Will the Objects Win?

version

Well-known member
Been knocking around the idea of technological determinism recently. The sense that things and processes have a will of their own can be a potent one, but do they really? Do you feel the pull of objects? Is there an opposition between you and your appliances? I remember Luke saying he views these things breaking and malfunctioning as an ill omen.
 

Murphy

cat malogen
the objects win by being pieces of landfill crap too

eg I bought a sun hat last spring in case we had a summer - we didn’t - and this olive green wide-brimmed polywhateverthene arrived and on opening stunk of such a strange plastic wrapping smell I couldn’t even be fucked washing it, just binned it instantly

no matter what said ‘object’ will be bought again sold by the sun hat kings, shipped, couriered, dropped off, worn, thrown away, a possible attempt at recycling, ten thousand years later the brim is sticking out of an estuary somewhere linking the North Sea

even if you avoid said objects entirely, their presence and existence is all around you
 

Murphy

cat malogen
He died young so its the one text of his to stand out in bibliographic sources

It has superb range and gets at the agency of objects as succinctly as anyone has just apply said framework of ‘design’ to anything contemporary

Avoids falling into a range of anthropology traps the discipline set itself through ropey colonial ‘ethnographies’, you could even apply it to toys and play eg action figures
 

version

Well-known member
When people talk about things like automation, do you feel it's just happening or do you feel there are people consciously making sure that it does? Is the fact it's so spread out with so many involved in making it happen obscuring the fact it's a decision being repeatedly made at various levels? If someone were to refuse and go out of business due to the competition adopting it, are they a victim of the process or the other people operating in their market? Do any of them have a choice if they want to remain active and if they don't, who's making the decisions?
 

Clinamenic

Binary & Tweed
When people talk about things like automation, do you feel it's just happening or do you feel there are people consciously making sure that it does? Is the fact it's so spread out with so many involved in making it happen obscuring the fact it's a decision being repeatedly made at various levels? If someone were to refuse and go out of business due to the competition adopting it, are they a victim of the process or the other people operating in their market? Do any of them have a choice if they want to remain active?
Its interesting from my perspective because SF is one of, if not the, leading locales for AI and software at large, and based on my experience, trends like this are mostly led by combos visionary technologists and venture capitalists, provided they can work together. There are definitely people envisioning, and to an extent effectively living in and creating, the future.
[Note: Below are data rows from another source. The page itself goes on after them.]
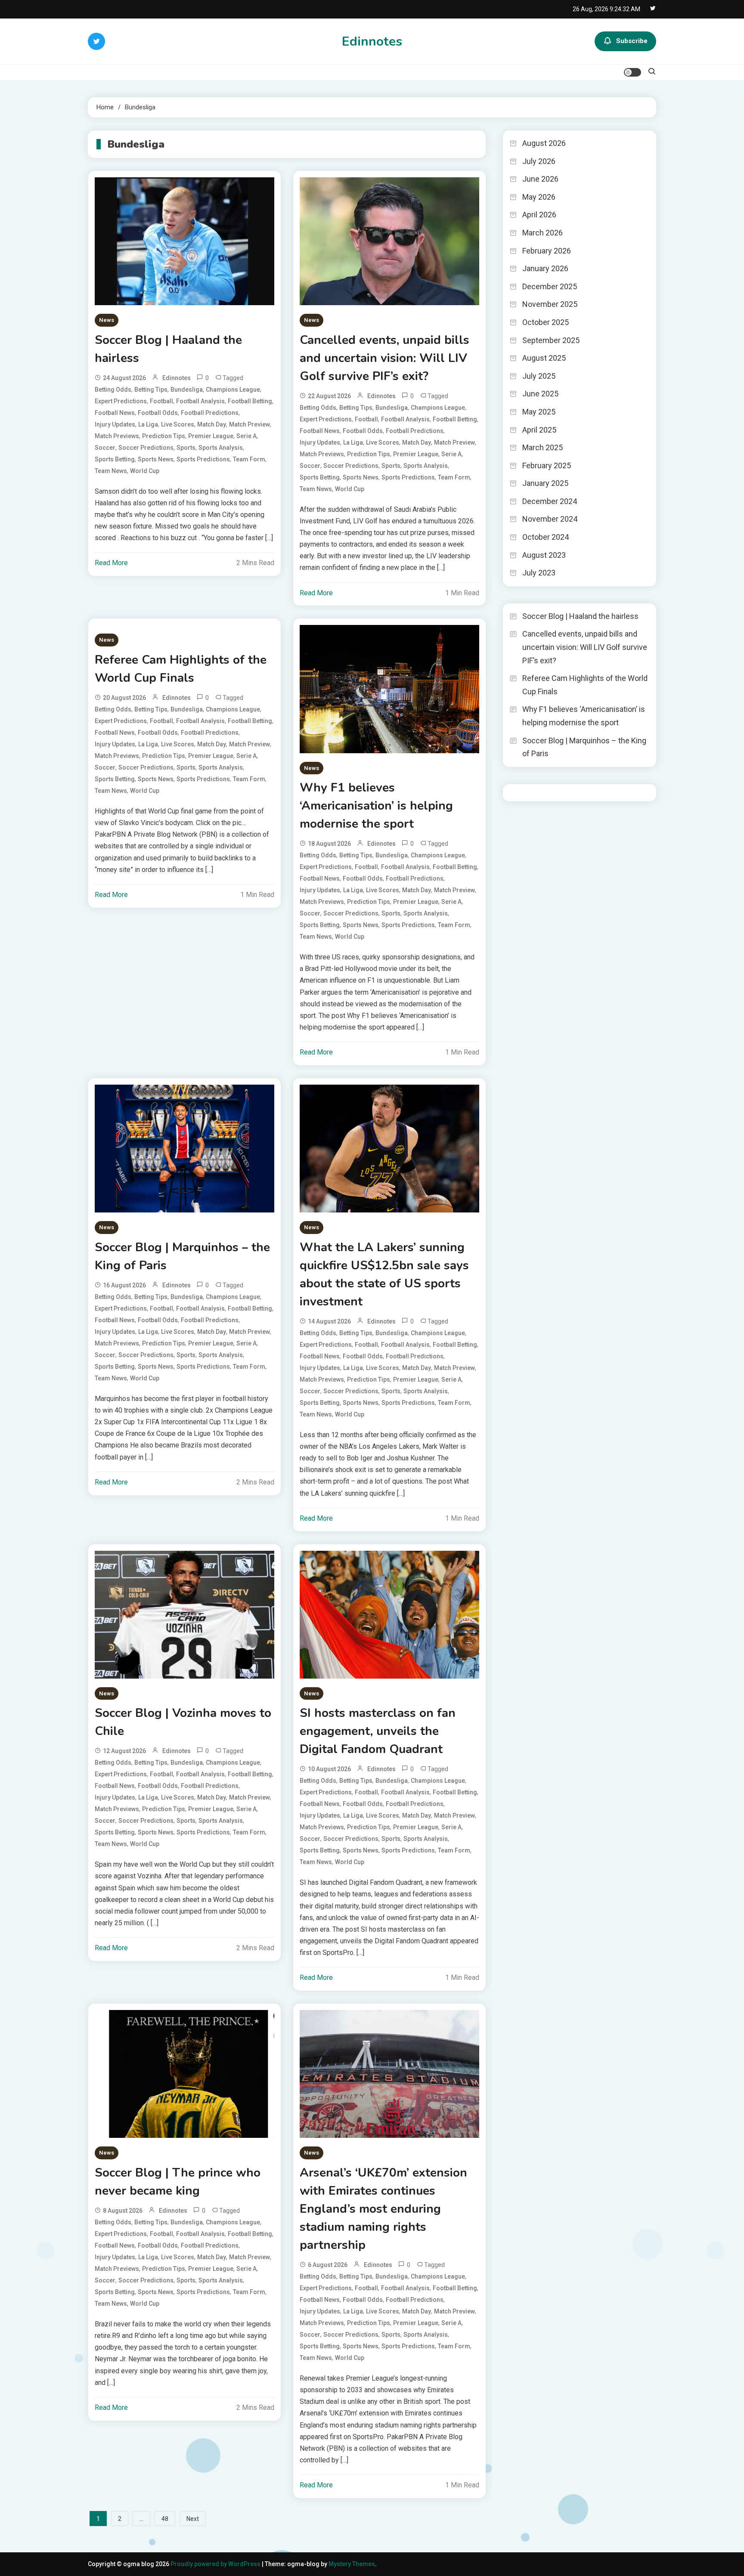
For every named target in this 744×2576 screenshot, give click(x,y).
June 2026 (540, 178)
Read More (111, 563)
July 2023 (538, 572)
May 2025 (538, 411)
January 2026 (545, 268)
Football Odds (158, 412)
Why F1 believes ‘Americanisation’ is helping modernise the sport (376, 805)
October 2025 (545, 322)
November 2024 (549, 518)
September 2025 (551, 340)
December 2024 (549, 501)
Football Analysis (200, 401)
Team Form (249, 459)
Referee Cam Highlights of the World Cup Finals (181, 669)
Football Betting (250, 401)
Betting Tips (150, 389)
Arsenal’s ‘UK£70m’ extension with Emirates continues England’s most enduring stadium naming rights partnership (383, 2209)
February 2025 (546, 465)
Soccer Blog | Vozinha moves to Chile (183, 1722)
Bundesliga (186, 389)
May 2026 (538, 196)
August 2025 (544, 357)
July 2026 (538, 161)
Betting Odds (113, 389)
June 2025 (540, 393)
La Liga (148, 424)
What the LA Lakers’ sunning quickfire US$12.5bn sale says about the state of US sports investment (384, 1274)
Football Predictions (210, 412)
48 (164, 2518)
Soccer (105, 447)
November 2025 (549, 304)
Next (192, 2518)
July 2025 (538, 375)
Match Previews (117, 436)
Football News (115, 412)
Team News (111, 470)
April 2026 (539, 214)
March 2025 (542, 447)
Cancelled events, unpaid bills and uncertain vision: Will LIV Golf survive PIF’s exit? (384, 358)
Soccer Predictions (146, 447)
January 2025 (545, 483)
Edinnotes (372, 41)
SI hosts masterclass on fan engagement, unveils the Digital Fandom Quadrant (378, 1731)
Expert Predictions (121, 401)
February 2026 (546, 250)
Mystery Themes (352, 2564)
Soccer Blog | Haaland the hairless (168, 349)
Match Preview (249, 424)
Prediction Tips (163, 436)
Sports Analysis (220, 447)
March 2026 (542, 232)
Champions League (233, 389)
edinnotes (176, 377)
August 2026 (544, 143)
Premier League (210, 436)
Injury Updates (115, 424)
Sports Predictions (203, 459)
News (106, 320)
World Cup (144, 470)
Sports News (156, 459)
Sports (186, 447)
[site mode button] (632, 72)
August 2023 (544, 555)
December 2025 (549, 286)
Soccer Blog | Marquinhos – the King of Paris (182, 1256)
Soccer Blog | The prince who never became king (177, 2182)
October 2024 (545, 536)
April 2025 (539, 429)
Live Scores (177, 424)
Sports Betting (115, 459)
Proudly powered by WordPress (216, 2564)
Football (161, 401)
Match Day (211, 424)
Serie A (246, 436)
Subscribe (632, 41)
Every other person I talk to here is working on, or has worked on, some conceivably revolutionary tech idea.
 

Murphy

cat malogen
Aye but you drove a self driving car as if automatic gearboxes aren’t cheating enough ;) - see Jeremy Clarkson’s mate crashing a few times as an example of even less techy objects and human error

Car heads in general and I’ve owned enough vehicles now to have a stain on my carbon footprint but the petrol head car magazine reader is so tragic - yeah this blah blah cost 180k with a part-ex of my old blah, when you frequently need a tank and a dodgem just to visit so many stops on work and living rounds organising logistics

I fetishised certain vehicle models as a nipper, Bugatti, Lotus, Scimitar @woops knows, due to their rare presence and design, Audi Quattros from rallying days of yore with Finnish drivers get a pass too

Point is these objects wouldnt be designed today because of the software used to shape form. It’s all bollocks. Not much can match a Morgan‘s panel lines and electric doesnt necessitate ugly but nothing is built to last now so renew, replace, repeat sale, on and on, landfill, landfill
 

Murphy

cat malogen
Less landfill, watches are a strange world too - my vanity timepiece is solid throughout 10 atmospheric pressure zones, has a 1tb memory, takes my pulse and can shock me back to life in the event of any cardiac incident, delivers gross shit pizza via gimp-pay app, if I’m lost in somewhere like the Namib desert I can order rank pizza there too and hitch back ya woot

Fuck off. Nothing worse than a watch gimp drone on trying to pimp their gear, find it the most depressing register of whatever watches bring to a person’s life beyond status and telling the fuckin time (which you can always ask another human for out and about)
 

version

Well-known member
Its interesting from my perspective because SF is one of, if not the, leading locales for AI and software at large, and based on my experience, trends like this are mostly led by combos visionary technologists and venture capitalists, provided they can work together. There are definitely people envisioning, and to an extent effectively living in and creating, the future.

Every other person I talk to here is working on, or has worked on, some conceivably revolutionary tech idea.

The way some talk about 'The Market' comes off like they think of it the way others do the tides or bird migration. A natural phenomenon to be tracked and studied. Sometimes they're even the people consciously shaping it, like Andreessen in his "techno-optimist" manifesto claiming the things he lays out are inevitable and will go on indefinitely but that people like him also have to intervene to ensure that fact.
 

0bleak

Well-known member
the objects win by being pieces of landfill crap too

I guess we've always had that problem.


There are things on the Peruvian coast that are more definite examples of cradles of civilization that date back to 3 thousands BCE - big stone built pyramids and temples.
Thousands of pyramids - some have been buried over time by the desert and/or deteriorated when not built of stone.
There's at least one pyramid possibly going back as far as 6000 BCE.
Some of the first ones may have been for trash management.